Thank you, Rachel Cooke, for hitting the nail on the head (“I long to get out – to see people and art, and to escape from myself”, Comment). Yes, I want to go to the theatre, concerts, exhibitions again, but most of all I too want to escape from myself. In my 80s and living alone, I have an OK social life, but so much concentration on me is bad for my health!
Jude McGowan
London W7

Our concerns over ME

We are writing to raise our concerns about the article on “long Covid” by Eleanor Morgan (“Is this now me forever?”, Magazine). Numerous studies show that support groups promote better mental health, yet Ms Morgan quotes an old canard that support groups “reinforce a ‘disease’ mindset”. There is no study that has provided evidence of the poor influence of support groups in people with ME. One study found that people in support groups tend to be more severely affected and it is this association alone to which Ms Morgan refers.

She also states that people with ME and long Covid push for “superfluous” testing. This is an opinion rather than a verifiable fact and, with the addition of the phrase “catastrophic thinking”, frames ME and long Covid as hysterical.

Ms Morgan ignores the fact that ME has been classified as a neurological disease by the World Health Organization since the 1960s. Many organisations, including the US Centers for Disease Control and Prevention and the National Academy of Medicine, have felt obliged to reiterate that it is neither a psychological nor a psychosomatic disease. The new draft Nice guideline on ME/CFS calls it a complex, chronic medical condition affecting many body systems.

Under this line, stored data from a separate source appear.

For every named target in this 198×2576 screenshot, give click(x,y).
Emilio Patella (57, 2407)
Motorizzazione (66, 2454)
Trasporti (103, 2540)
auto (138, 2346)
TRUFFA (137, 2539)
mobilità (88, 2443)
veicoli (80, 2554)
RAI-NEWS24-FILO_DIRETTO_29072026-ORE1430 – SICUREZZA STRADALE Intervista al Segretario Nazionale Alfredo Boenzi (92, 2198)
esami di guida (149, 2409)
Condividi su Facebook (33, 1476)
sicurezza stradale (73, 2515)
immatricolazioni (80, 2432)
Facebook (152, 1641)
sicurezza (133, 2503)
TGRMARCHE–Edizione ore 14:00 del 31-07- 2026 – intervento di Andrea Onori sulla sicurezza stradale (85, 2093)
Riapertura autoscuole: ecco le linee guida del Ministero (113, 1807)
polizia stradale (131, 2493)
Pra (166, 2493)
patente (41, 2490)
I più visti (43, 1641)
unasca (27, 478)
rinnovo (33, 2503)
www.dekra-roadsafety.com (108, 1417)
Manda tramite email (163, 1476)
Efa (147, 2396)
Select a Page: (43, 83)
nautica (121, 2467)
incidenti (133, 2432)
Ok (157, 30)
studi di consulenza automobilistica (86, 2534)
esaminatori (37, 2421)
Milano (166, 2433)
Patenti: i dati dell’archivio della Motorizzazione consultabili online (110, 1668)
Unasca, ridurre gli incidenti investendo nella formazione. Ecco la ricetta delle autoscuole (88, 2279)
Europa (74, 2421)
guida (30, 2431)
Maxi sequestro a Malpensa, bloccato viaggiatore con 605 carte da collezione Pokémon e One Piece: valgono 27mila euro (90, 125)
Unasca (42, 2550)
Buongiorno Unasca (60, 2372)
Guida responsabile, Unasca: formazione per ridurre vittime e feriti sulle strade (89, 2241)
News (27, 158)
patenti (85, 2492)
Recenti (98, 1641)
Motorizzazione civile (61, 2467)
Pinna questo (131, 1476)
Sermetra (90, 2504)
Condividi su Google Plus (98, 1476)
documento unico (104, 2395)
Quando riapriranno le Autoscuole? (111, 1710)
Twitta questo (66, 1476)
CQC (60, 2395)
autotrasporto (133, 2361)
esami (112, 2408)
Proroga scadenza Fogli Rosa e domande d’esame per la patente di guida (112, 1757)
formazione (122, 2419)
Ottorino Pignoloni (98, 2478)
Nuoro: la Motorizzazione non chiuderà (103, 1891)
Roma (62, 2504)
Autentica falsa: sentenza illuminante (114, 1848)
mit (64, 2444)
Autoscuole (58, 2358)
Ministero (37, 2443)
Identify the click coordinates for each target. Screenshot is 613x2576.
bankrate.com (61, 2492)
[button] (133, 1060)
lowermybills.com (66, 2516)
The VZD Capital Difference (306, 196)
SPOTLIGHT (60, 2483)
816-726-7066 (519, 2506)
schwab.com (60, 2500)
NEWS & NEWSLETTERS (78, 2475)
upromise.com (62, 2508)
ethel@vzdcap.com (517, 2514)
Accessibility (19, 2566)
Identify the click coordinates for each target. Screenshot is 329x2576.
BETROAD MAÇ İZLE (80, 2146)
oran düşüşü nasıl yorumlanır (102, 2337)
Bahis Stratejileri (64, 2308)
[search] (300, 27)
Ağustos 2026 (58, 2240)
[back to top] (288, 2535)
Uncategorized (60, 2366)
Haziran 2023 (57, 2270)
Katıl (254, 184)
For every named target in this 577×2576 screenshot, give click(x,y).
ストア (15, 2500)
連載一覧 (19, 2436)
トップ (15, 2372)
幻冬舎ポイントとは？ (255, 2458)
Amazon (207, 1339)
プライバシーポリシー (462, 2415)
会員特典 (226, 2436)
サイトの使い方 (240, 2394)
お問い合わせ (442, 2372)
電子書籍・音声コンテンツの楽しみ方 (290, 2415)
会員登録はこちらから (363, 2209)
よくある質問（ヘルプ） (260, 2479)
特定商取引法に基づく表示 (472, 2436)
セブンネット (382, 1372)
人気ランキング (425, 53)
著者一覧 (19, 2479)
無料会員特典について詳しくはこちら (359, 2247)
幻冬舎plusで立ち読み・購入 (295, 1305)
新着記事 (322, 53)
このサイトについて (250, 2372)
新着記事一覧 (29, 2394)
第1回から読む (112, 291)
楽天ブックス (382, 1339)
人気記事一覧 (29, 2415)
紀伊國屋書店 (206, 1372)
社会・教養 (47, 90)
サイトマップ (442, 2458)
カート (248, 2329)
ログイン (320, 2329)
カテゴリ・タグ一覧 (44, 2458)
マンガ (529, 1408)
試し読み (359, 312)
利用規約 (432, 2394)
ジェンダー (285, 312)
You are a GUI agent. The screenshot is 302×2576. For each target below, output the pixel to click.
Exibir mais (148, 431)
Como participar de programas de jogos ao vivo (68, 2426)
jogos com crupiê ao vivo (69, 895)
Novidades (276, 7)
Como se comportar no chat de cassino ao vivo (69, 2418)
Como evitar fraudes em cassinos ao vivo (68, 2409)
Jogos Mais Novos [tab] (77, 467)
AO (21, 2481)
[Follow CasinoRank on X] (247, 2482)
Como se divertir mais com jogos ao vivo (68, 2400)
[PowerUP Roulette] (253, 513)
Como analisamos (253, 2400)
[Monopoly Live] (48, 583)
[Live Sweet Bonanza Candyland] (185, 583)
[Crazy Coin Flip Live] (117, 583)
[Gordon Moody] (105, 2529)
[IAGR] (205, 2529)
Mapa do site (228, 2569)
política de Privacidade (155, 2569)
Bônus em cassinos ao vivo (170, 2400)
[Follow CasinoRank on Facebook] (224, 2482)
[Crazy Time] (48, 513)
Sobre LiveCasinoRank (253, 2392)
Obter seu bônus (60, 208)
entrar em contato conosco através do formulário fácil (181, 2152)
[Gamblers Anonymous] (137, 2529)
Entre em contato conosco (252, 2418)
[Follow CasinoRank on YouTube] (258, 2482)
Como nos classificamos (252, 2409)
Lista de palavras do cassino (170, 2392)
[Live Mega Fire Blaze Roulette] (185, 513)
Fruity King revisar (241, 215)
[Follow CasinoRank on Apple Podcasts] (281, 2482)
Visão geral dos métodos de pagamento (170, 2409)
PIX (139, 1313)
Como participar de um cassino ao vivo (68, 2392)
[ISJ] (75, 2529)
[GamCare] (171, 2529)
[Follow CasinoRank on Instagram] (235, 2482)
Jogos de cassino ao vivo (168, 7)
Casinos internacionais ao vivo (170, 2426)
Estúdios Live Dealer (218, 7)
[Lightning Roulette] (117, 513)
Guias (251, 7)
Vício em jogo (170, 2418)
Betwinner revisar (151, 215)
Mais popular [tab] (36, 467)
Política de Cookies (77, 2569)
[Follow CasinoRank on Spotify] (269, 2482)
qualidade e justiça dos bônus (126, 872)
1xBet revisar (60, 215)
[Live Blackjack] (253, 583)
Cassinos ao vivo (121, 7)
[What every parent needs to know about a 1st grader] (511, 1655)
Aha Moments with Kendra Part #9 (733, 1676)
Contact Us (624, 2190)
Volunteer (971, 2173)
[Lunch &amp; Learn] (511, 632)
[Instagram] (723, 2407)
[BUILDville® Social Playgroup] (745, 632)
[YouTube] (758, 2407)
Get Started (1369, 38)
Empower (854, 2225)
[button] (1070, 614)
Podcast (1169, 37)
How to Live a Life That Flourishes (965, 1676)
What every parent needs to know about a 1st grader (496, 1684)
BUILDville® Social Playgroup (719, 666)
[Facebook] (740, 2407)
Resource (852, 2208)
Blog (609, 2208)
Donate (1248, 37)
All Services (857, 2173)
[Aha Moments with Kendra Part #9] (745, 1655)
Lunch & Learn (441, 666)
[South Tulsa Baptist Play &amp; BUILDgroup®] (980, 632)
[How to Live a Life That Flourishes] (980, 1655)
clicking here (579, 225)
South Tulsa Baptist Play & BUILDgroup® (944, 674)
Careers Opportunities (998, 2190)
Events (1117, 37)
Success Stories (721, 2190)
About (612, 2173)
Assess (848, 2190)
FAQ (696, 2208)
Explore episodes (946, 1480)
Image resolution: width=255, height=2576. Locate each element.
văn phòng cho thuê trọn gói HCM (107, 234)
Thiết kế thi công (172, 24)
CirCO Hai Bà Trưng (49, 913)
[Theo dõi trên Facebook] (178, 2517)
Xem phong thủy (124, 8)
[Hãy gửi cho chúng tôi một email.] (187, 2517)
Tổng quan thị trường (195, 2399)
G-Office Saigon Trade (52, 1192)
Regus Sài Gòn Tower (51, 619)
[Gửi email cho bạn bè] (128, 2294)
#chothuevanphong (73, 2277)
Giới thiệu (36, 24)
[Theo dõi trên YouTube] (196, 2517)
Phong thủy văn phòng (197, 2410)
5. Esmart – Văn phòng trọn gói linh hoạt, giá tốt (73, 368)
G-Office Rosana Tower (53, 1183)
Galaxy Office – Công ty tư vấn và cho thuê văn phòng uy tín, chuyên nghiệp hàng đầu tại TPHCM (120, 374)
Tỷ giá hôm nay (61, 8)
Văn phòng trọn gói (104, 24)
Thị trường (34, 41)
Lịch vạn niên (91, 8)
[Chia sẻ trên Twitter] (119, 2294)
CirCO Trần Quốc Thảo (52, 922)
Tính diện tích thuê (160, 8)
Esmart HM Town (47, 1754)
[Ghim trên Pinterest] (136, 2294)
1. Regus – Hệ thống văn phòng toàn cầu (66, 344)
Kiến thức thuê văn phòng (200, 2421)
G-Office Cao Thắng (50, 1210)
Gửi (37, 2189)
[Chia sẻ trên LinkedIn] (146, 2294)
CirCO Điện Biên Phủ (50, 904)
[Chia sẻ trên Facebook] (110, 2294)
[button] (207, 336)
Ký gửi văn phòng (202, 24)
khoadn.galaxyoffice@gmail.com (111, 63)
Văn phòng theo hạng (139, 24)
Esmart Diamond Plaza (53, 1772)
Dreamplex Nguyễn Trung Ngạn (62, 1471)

Finally, please note that the term “chronic fatigue syndrome” is generally viewed as stigmatising and belittling, suggesting that a multi-system disease is simply a case of being overly tired. The National Institute for Care and Health Excellence refers to the disease as ME/CFS.
Denise Spreag
On behalf of #MEAction UK

Maradona, Scottish hero

Kenan Malik gives voice weekly to many of the views that I have held for years. But I have finally found something about which I disagree with him (“Maradona’s defiance inspired me above all else”, Comment). Not all of Britain despised Maradona during the 1980s. We working-class Scots adored him; we saw him as one of us. Maradona knew this.

“I know the English hate me,” he once said. “But the Scottish love me and that is all that matters.”